Because of the particularity and arduous work of paediatric anaesthesia, it is necessary to administer premedication using drugs such as dexmedetomidine (DEX) or midazolam (MDZ) for sedation, analgesia, relief of the stress response, and elimination of nervousness, anxiety, and fear. DEX, a highly selective α₂-receptor agonist with a ratio of affinity between α₂ and α₁ receptors 7.36 times higher that of clonidine,⁵ is the most prevalent premedication used in paediatric anaesthesia because of its sedative, analgesic, amnesic, anxiolytic, and sympatholytic properties without respiratory depression.⁶ Various studies have demonstrated that DEX more effectively decreases anxiety and sedation, reduces EA, and provides postoperative analgesia than does MDZ in children;^7–10 however, the definitive effects of DEX versus MDZ in paediatric anaesthesia with sevoflurane remain unclear.
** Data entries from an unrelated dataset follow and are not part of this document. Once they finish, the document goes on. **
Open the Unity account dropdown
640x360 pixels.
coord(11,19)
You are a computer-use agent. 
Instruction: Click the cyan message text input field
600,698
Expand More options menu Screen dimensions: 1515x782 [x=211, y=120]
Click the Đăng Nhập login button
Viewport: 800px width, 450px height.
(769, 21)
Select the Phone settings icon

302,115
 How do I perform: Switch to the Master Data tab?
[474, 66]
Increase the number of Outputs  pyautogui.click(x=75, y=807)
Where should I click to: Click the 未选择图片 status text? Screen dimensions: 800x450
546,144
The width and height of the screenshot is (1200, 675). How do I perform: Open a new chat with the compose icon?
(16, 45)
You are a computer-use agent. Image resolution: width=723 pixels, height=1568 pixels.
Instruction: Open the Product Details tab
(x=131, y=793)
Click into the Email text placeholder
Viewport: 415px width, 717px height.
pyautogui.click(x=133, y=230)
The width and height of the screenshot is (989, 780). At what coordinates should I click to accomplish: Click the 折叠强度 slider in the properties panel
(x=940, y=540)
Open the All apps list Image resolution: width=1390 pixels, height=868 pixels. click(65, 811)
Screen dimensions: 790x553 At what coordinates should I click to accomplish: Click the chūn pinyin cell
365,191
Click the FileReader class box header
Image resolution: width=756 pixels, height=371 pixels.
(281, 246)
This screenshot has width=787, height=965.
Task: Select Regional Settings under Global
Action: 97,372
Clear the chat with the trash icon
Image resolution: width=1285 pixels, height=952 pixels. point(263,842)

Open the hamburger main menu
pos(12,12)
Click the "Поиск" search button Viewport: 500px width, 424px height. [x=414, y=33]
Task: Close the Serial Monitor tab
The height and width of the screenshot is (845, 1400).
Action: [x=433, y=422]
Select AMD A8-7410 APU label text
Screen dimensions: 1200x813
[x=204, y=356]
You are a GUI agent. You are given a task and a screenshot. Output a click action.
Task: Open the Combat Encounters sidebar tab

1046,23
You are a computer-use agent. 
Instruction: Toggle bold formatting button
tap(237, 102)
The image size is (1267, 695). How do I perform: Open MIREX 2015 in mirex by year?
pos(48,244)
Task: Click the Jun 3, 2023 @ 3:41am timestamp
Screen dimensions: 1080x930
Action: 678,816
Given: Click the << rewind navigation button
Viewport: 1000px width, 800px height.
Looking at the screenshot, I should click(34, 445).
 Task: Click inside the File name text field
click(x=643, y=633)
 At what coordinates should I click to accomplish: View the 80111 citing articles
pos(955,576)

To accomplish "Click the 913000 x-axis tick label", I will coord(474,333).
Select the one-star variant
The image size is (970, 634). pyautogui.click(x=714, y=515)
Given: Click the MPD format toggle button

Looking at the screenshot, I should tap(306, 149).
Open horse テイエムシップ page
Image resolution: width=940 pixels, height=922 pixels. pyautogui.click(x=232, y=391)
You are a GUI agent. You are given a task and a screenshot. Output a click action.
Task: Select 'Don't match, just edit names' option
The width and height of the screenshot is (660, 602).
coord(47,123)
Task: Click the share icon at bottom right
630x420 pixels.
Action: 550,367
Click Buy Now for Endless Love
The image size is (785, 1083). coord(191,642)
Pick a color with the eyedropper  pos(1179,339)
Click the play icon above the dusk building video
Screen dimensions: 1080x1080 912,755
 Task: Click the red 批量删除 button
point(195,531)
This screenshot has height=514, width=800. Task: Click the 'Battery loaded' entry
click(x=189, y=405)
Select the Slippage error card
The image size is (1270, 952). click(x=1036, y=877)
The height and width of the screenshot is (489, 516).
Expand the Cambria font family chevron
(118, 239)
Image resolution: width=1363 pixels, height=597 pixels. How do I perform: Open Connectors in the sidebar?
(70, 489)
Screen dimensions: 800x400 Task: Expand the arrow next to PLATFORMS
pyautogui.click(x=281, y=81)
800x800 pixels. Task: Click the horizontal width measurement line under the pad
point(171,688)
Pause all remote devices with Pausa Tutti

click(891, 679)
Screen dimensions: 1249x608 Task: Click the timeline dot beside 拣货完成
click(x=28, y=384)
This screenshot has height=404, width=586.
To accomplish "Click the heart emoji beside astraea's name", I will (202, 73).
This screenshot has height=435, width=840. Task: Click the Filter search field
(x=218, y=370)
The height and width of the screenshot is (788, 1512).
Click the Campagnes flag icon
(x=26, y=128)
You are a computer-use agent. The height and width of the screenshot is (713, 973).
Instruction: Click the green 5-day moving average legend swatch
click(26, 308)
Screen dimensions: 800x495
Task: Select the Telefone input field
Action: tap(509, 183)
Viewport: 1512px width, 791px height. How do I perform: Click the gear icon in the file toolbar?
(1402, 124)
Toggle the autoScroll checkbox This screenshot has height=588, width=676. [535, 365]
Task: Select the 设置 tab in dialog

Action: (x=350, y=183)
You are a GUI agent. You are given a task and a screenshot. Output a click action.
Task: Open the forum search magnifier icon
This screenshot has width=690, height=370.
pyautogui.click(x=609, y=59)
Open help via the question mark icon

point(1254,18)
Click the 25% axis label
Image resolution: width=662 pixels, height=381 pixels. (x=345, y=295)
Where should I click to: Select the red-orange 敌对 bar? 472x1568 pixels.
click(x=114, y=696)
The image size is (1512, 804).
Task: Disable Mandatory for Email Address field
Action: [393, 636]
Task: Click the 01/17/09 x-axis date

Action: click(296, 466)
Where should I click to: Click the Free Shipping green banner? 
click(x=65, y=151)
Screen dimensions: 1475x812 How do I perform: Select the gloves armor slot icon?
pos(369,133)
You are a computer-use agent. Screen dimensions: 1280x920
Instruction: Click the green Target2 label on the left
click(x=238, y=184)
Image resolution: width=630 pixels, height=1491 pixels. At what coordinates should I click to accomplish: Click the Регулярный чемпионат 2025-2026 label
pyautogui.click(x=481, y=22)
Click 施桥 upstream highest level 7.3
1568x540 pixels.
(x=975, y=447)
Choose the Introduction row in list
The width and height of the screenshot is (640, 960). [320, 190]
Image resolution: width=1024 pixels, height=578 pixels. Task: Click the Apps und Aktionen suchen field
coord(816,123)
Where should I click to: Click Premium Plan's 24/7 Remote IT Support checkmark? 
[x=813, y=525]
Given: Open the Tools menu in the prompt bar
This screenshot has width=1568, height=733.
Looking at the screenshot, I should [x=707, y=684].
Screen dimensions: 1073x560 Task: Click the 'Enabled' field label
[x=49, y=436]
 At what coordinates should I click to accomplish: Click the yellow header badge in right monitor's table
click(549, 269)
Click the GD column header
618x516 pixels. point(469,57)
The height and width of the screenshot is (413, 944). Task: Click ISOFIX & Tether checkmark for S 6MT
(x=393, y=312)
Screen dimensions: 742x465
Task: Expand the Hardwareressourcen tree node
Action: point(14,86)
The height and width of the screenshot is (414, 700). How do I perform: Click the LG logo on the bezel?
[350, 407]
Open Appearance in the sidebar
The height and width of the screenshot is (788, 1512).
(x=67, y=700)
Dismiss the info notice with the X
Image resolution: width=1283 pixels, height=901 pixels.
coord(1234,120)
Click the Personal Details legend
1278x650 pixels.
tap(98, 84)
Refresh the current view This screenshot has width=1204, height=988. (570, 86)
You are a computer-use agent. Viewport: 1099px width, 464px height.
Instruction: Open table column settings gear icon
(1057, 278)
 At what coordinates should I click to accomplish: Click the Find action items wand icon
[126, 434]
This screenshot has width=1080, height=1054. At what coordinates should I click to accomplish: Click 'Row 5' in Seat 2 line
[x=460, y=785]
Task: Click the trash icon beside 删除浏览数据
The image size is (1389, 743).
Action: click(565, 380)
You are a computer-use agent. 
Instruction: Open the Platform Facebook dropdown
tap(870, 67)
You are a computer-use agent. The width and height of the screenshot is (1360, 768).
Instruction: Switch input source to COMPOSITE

Although some randomized controlled trials (RCTs) have compared the efficacy of DEX versus MDZ in paediatric anaesthesia with sevoflurane, the sample size in all of these trials was too small to provide a definite conclusion. Moreover, some of their results were inconsistent. Therefore, the present meta-analysis was performed to confirm their conclusions using a large sample size.

Methods

Search strategy and process

The meta-analysis was conducted in accordance with the Preferred Reporting Items for Systematic Reviews and Meta-Analyses (PRISMA) guidelines.¹¹ All relevant references that compared the effect of DEX versus MDZ in paediatric anaesthesia with sevoflurane were identified. PubMed, Ovid, Web of Science, and Public Health Management Corporation (updated December 2016) were systematically searched for all articles that may be included. The following search terms were used to identify comparative studies: “dexmedetomidine” or “DEX” or “α₂ receptor agonist,” and “midazolam” or “MD.” The primary references were filtered to include only RCTs or clinical trials involving humans without publication year restrictions but with the published language limited to English. Relevant references were manually searched to identify additional studies.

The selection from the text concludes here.